§ **Your objective**
Lay out, as a Markdown table with the columns Row and Line, only the lines from the line with "Given: Unpin the Employee Onboarding plan" through the line with "Looking at the", both included. Skip blank lines and leave the pictures out.

§ **Record excerpts**
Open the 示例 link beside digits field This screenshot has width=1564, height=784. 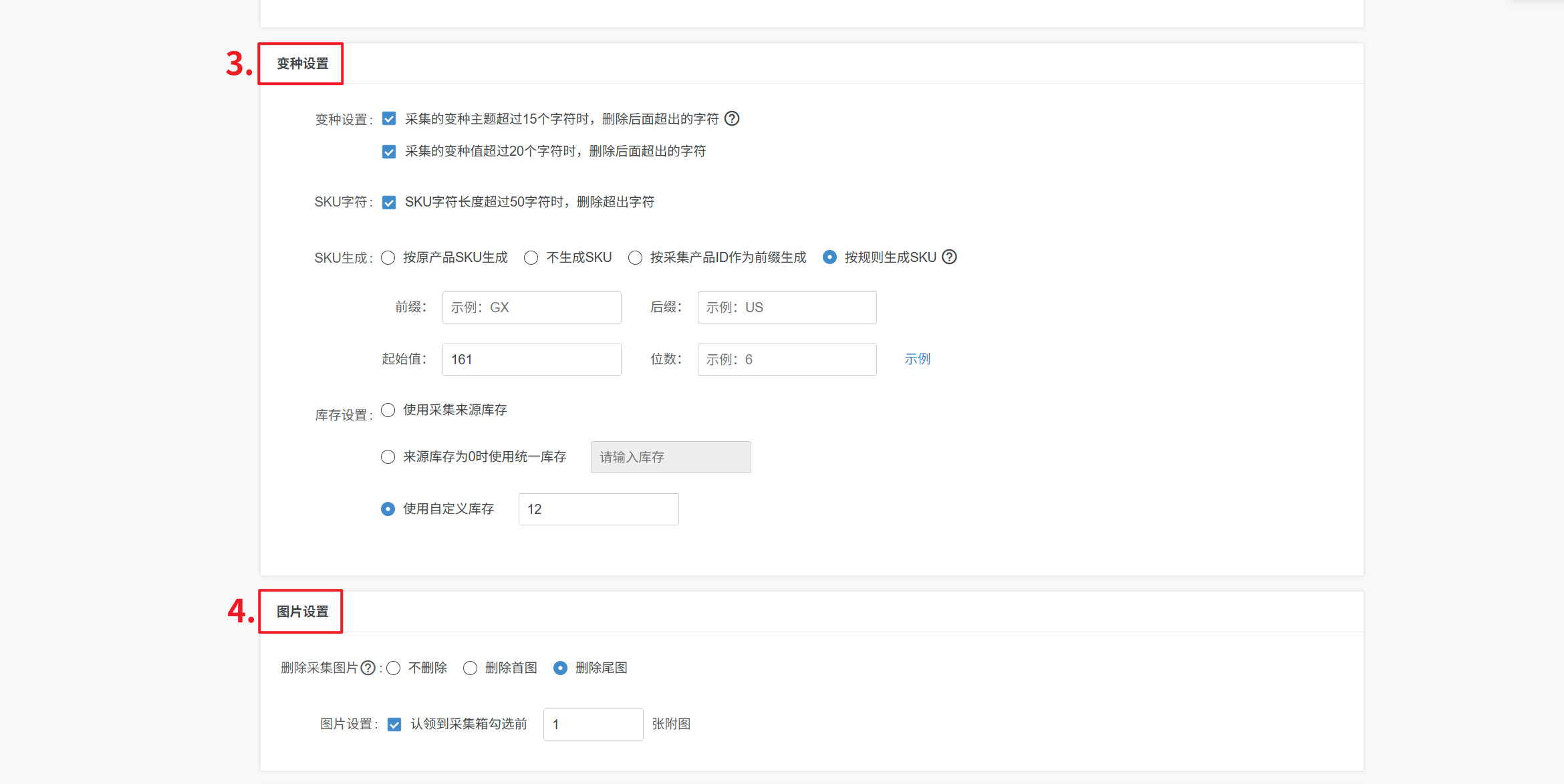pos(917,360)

==

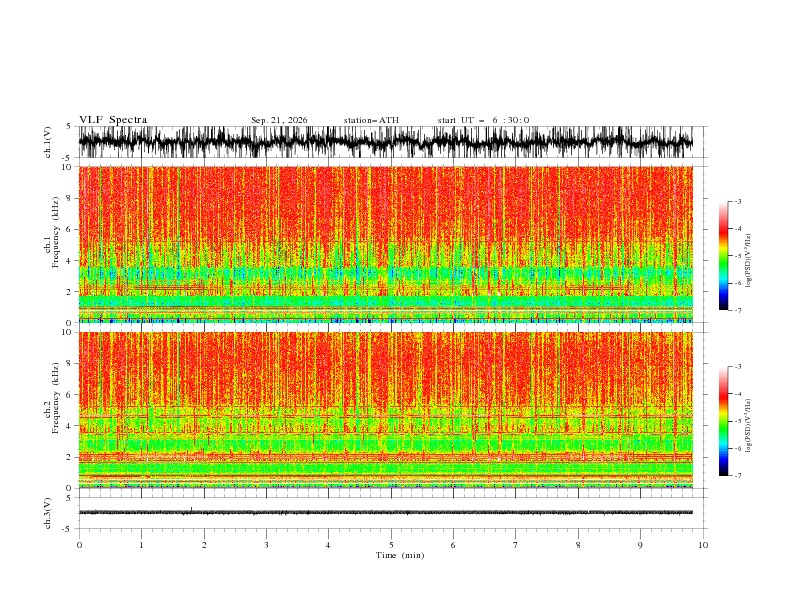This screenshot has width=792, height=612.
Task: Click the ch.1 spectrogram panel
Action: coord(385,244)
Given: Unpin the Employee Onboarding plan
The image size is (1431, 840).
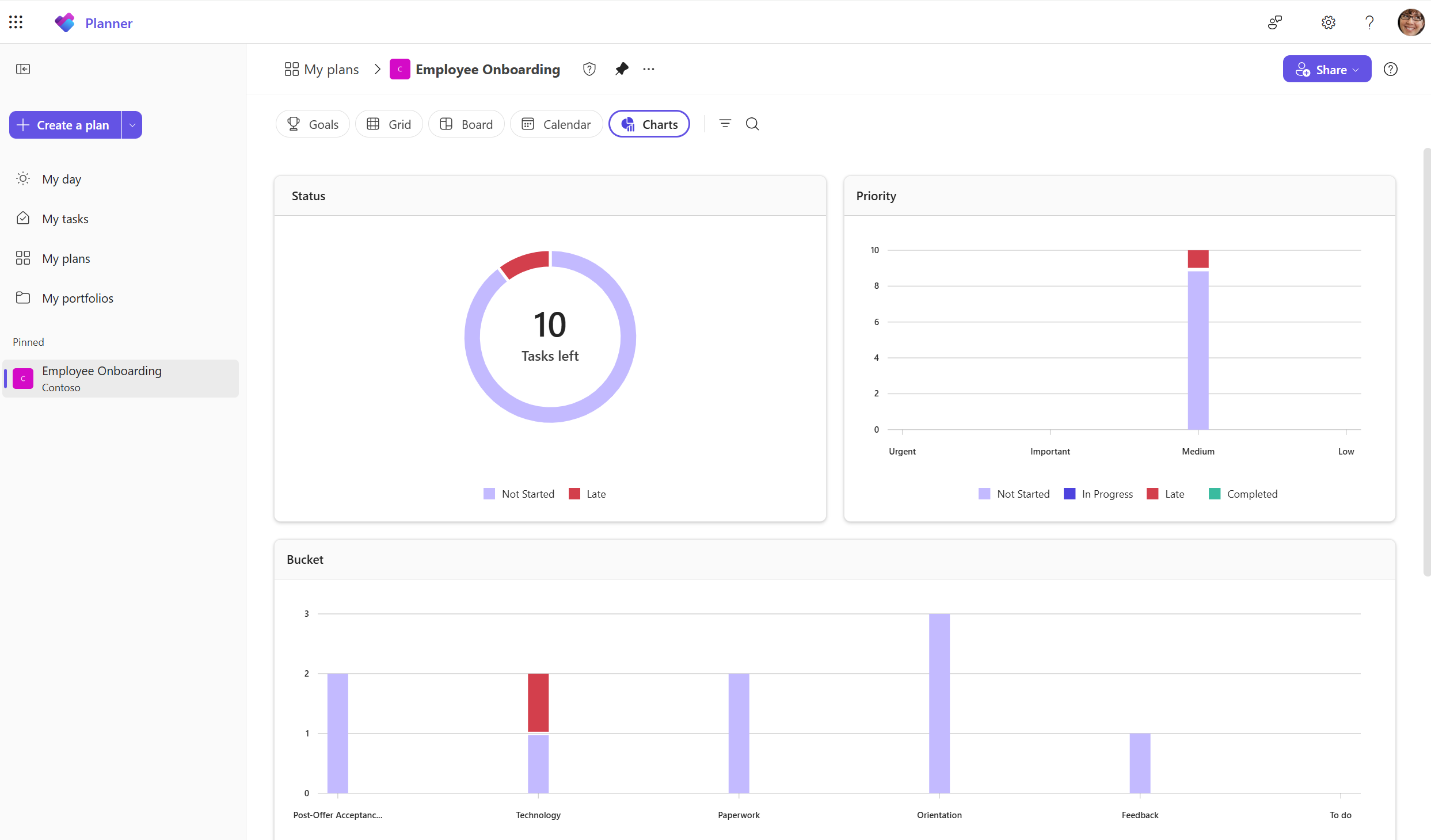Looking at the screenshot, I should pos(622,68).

§ **Problem solution**
| Row | Line |
|---|---|
| 1 | Given: Unpin the Employee Onboarding plan |
| 2 | The image size is (1431, 840). |
| 3 | Looking at the screenshot, I should pos(622,68). |